Collected data entries:
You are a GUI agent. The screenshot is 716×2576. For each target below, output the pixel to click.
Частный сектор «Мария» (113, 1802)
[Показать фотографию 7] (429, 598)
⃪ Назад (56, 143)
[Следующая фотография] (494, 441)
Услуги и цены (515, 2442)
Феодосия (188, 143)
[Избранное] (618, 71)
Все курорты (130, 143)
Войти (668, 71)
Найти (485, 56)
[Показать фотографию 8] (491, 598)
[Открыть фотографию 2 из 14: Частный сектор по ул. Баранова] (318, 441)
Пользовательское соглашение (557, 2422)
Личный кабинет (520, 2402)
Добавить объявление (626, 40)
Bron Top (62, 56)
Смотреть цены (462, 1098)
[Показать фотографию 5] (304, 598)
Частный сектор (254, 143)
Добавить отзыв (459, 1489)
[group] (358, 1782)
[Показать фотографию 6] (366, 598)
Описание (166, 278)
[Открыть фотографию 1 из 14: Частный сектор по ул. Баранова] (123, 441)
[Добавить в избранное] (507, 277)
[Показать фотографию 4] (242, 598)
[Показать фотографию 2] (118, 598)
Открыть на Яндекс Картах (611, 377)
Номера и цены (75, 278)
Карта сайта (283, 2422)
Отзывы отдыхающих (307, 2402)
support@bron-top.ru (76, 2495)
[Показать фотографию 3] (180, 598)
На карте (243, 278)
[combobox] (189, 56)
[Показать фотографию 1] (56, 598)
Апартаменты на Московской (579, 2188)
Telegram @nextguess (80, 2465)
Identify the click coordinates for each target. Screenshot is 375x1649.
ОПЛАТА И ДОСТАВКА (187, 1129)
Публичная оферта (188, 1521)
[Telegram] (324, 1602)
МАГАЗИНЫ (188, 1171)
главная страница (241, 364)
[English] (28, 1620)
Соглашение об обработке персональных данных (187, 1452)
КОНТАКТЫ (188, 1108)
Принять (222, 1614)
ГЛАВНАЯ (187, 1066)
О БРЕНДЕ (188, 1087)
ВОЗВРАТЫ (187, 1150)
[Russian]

» Instructions for the task: Starting with the first line of the records, repeat every line up to and including the one containing "support@bron-top.ru (76, 2495)", and nothing else.

» Solution for this problem:
You are a GUI agent. The screenshot is 716×2576. For each target below, output the pixel to click.
Частный сектор «Мария» (113, 1802)
[Показать фотографию 7] (429, 598)
⃪ Назад (56, 143)
[Следующая фотография] (494, 441)
Услуги и цены (515, 2442)
Феодосия (188, 143)
[Избранное] (618, 71)
Все курорты (130, 143)
Войти (668, 71)
Найти (485, 56)
[Показать фотографию 8] (491, 598)
[Открыть фотографию 2 из 14: Частный сектор по ул. Баранова] (318, 441)
Пользовательское соглашение (557, 2422)
Личный кабинет (520, 2402)
Добавить объявление (626, 40)
Bron Top (62, 56)
Смотреть цены (462, 1098)
[Показать фотографию 5] (304, 598)
Частный сектор (254, 143)
Добавить отзыв (459, 1489)
[group] (358, 1782)
[Показать фотографию 6] (366, 598)
Описание (166, 278)
[Открыть фотографию 1 из 14: Частный сектор по ул. Баранова] (123, 441)
[Добавить в избранное] (507, 277)
[Показать фотографию 4] (242, 598)
[Показать фотографию 2] (118, 598)
Открыть на Яндекс Картах (611, 377)
Номера и цены (75, 278)
Карта сайта (283, 2422)
Отзывы отдыхающих (307, 2402)
support@bron-top.ru (76, 2495)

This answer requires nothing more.